Anayasa Mahkemesi Başkanı Zühtü Arslan, TBB tarafından önerilen üç isim arasından TBMM’de yapılan seçimle AYM üyeliğine seçilen Kenan Yaşar’ın and içme töreninde bir konuşma yaptı.
Cumhurbaşkanı Recep Tayyip Erdoğan’ın da katıldığı törende Zühtü Arslan şunları söyledi:
“Temel hak ve özgürlükler zaman ve mekân bakımından bazı değişikliklerden geçerek günümüze ulaşmış ve bugün insanlığın ortak değerleri haline gelmiştir. Evrensel ve bölgesel insan hakları sözleşmelerinin daha ziyade geçen yüzyılın ikinci yarısından itibaren ortaya çıktığı doğrudur. Bununla birlikte toplumsal bir varlık olan insanın birtakım haklara sahip olduğu, hatta devletin varlığını sürdürmesinin bu hakların korunmasına bağlı olduğu düşüncesi tarihsel olarak çok daha geriye gitmektedir.
“Öte yandan tarihsel tecrübe adaletin sağlanmasının bir söz ya da söylem değil eylem meselesi olduğunu göstermiştir. Adaletin gerçekleşmesi, gerçekleştiğinin de görülmesi gerekir. Eylem olarak adalet, hakkaniyete uygun tarafsız bir yargılama yaparak hakkı tespit etmeyi ve tespit edilen hakkı teslim etmeyi gerektirmektedir.
“Belirtmek gerekir ki, 2010 Anayasa değişikliğiyle hukuk sistemimize giren ve 2012 yılından itibaren uygulamaya geçen bireysel başvuru yolu, ülkemizde hakkın tespiti ve teslimi anlamında adaletin tecellisine çok önemli katkılar yapmıştır ve yapmaya devam etmektedir. Anayasa Mahkemesinin kararlarında vurgulandığı üzere, bireysel başvuru kurumu temel hak ve özgürlüklerin korunması ve geliştirilmesinde bireylere en üst düzeyde güvence sağlamaktadır. Diğer yandan bireysel başvurudaki on yıllık tecrübemiz, bize bu hak arama yolunun etkili olabilmesinin verilen ihlal kararlarının yerine getirilmesine bağlı olduğunu göstermiştir. Anayasa Mahkemesi, yargı kararlarının icrasının yargılama sürecinin tamamlayıcı unsuru olduğunu, kararın uygulanmaması hâlinde yargılamanın da bir anlamının kalmayacağını belirtmiştir. Yargılamanın anlamsız hale geldiği yerde ise toplumun hukuka ve yargıya olan güveninin zedeleneceği açıktır.

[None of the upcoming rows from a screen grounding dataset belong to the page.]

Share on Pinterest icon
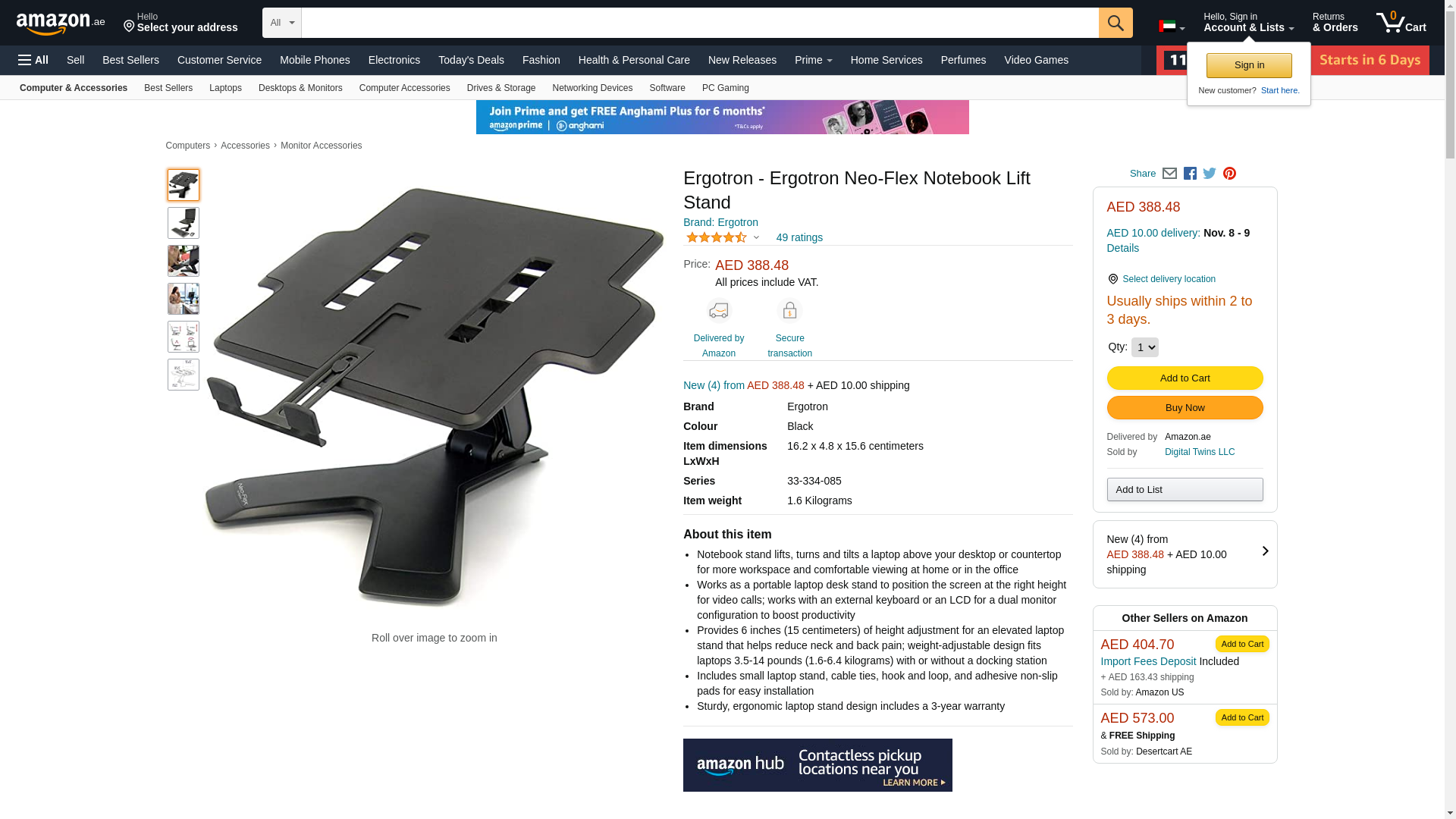1456x819 pixels. [x=1229, y=174]
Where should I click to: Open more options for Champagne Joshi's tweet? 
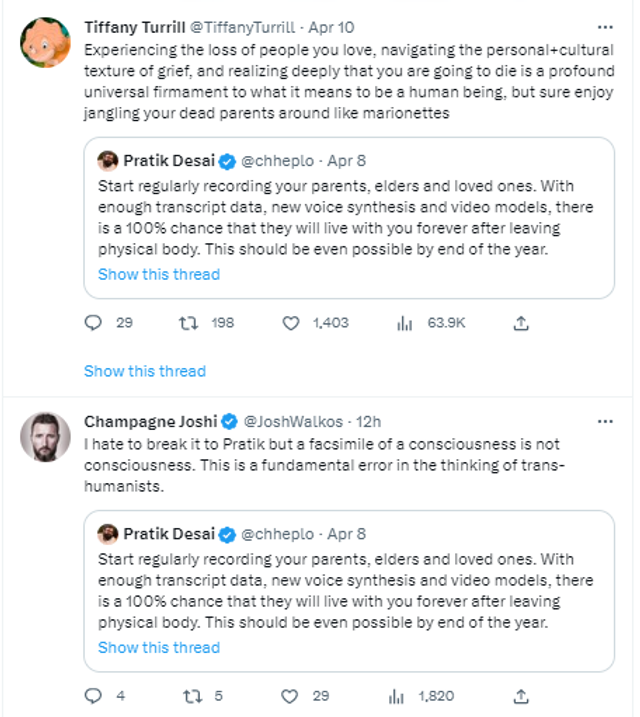(x=605, y=421)
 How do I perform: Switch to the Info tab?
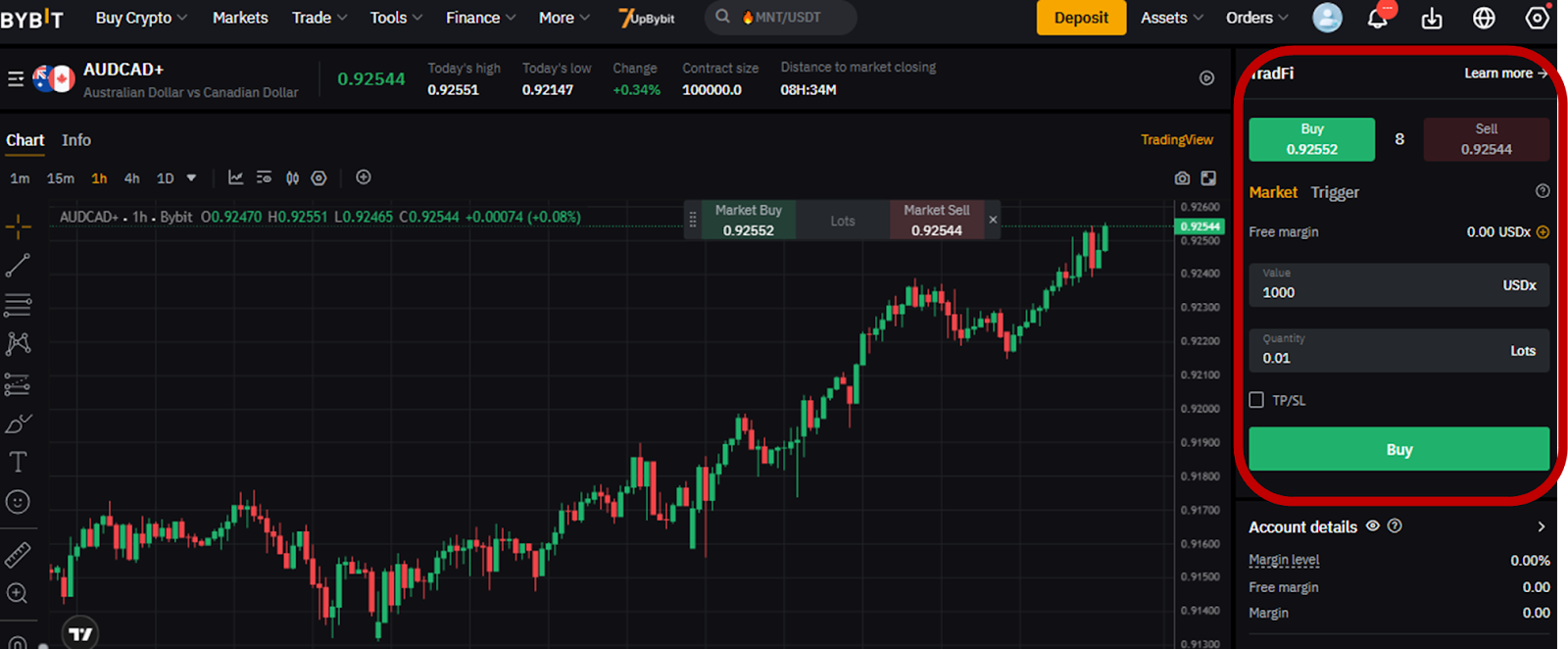click(76, 140)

“Önemine binaen sıklıkla vurguladığımız üzere, bireysel başvurunun amacı sadece başvuruya konu somut ihlalin giderilmesi değildir. Bunun yanında bireysel başvurunun objektif etkisi, ihlal kararlarının dikkate alınarak aynı konuda ortaya çıkabilecek yeni ihlallerin önlenmesini gerektirmektedir. Bu noktada Anayasa Mahkemesinin ihlalin kaynağına ilişkin tespitleri önem kazanmaktadır. Hak ihlali yerleşik idari uygulamadan, yargısal yorumdan veya bizzat kanundan kaynaklanabilmektedir. İhlalin kaynağına göre idarenin, yargı veya yasama organının harekete geçerek Anayasanın ihlaline neden olan sorunu ortadan kaldırması ve benzer ihlalleri önlemesi beklenmektedir.
“Sonuç olarak, hukuk sistemimiz açısından büyük bir kazanım olan bireysel başvurunun sürdürülebilmesi verilen kararların yeni ihlalleri önleyecek şekilde uygulanmasına bağlıdır. Bu da hiç kuşkusuz idarenin, mahkemelerin ve yasama organının sadece somut ihlali gidermekle yetinmeyip yeni ihlallerin önlenmesine yönelik tedbir almasını gerektirmektedir.”